Efficiency Enhancement, Reducing Overall Costs

Although the unit price of graphitized petroleum coke is higher than that of ordinary carburizers, its high absorption rate and low impurity content significantly reduce the number of carbon replenishment cycles and the scrap rate. For example, in electric arc furnace steelmaking, the use of graphitized petroleum coke can rapidly elevate the carbon content curve to the target value, shortening smelting time and reducing energy consumption. Meanwhile, the decrease in the scrap rate directly reduces raw material waste and rework costs, resulting in lower overall costs in the long run.

Industry Application Cases: A Transformation from “Supporting Role” to “Leading Role”

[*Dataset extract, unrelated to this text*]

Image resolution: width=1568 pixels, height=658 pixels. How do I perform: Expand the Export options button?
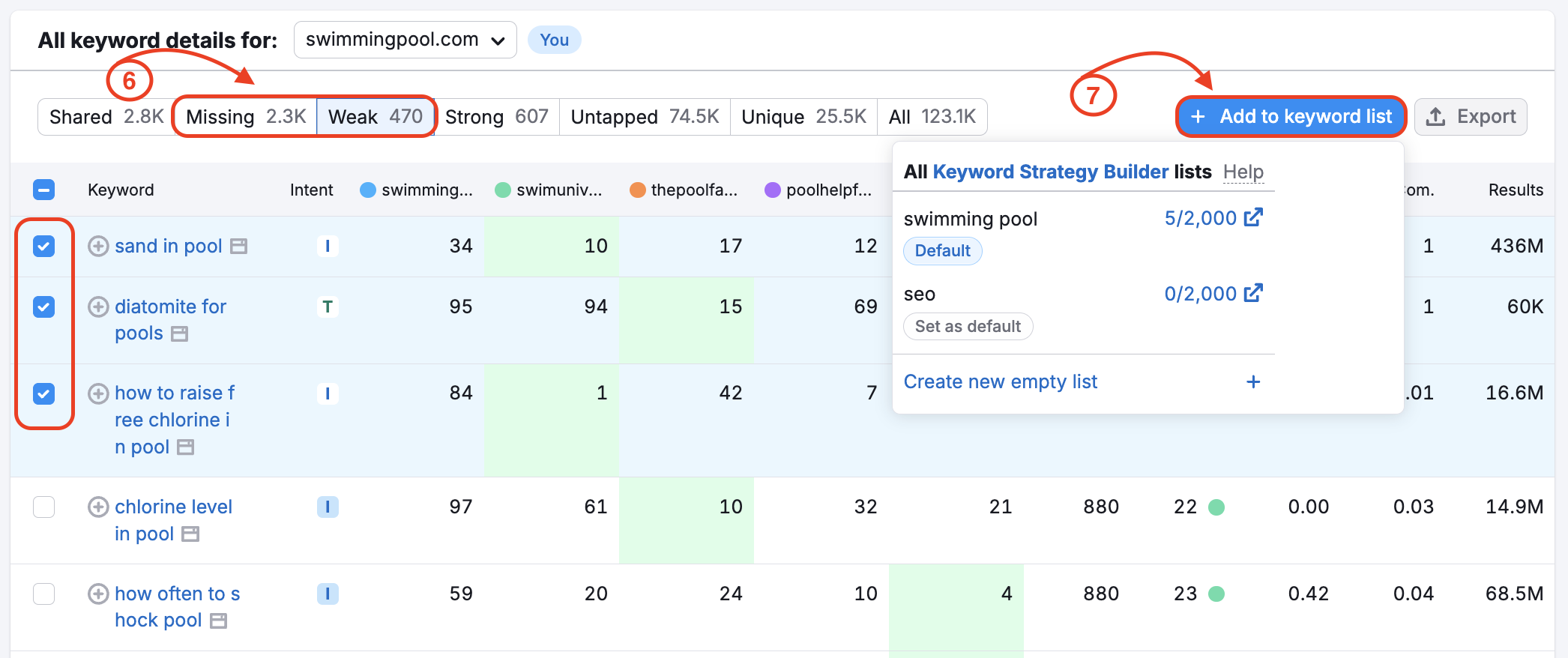coord(1470,117)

• Automotive Steel: High hardness requirements necessitate extremely high fixed carbon content in carburizers. Graphitized petroleum coke, with its carbon content exceeding 98%, has become the preferred carburizing material for key components such as automotive engine cylinder blocks and gears.
• Nuclear Power Steel: Nuclear power equipment imposes almost stringent purity requirements on steel, with sulfur content needing to be controlled below 0.03%. A supplier once used calcined coke with a sulfur content of 0.3% to impersonate graphitized products, leading to porosity defects in nuclear power equipment and causing an industry-wide uproar. Since then, graphitized petroleum coke has become the “standard equipment” for nuclear power steel.
• Lithium-ion Battery Anode Materials: Graphitized petroleum coke can be further processed to obtain high-purity graphite, which is used to enhance the cycle life of lithium-ion batteries, further expanding its application boundaries.

Future Trends: From “Single Carbon Replenishment” to “Customized Services”

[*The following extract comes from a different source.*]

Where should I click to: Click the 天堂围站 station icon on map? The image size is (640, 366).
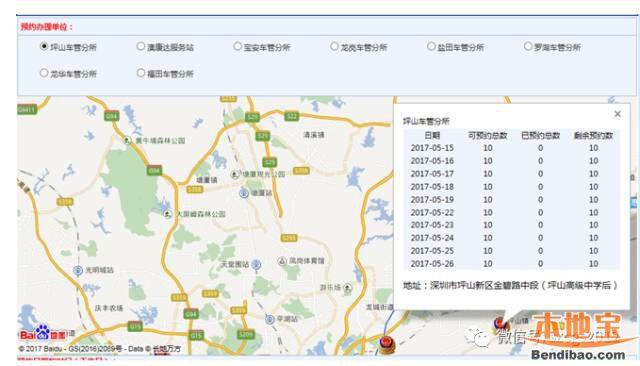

As the steel industry continuously raises its requirements for product quality, the application of graphitized petroleum coke is evolving from “standardization” to “customization.” For example:

• Particle Size Grading: Coarse particles are used for long-lasting carbon replenishment, while fine powders are used for rapid carbon adjustment, meeting the needs of different smelting scenarios.
• Composition Customization: Adjusting sulfur and nitrogen impurity content according to the characteristics of steel grades, such as low sulfur for construction steel to enhance toughness and high carbon for automotive steel to increase hardness.
• Digital Traceability: Implementing transparency in the production process through blockchain technology, allowing customers to scan codes and view information such as raw material sources, graphitization temperatures, and quality inspection reports, eliminating the risk of counterfeit products.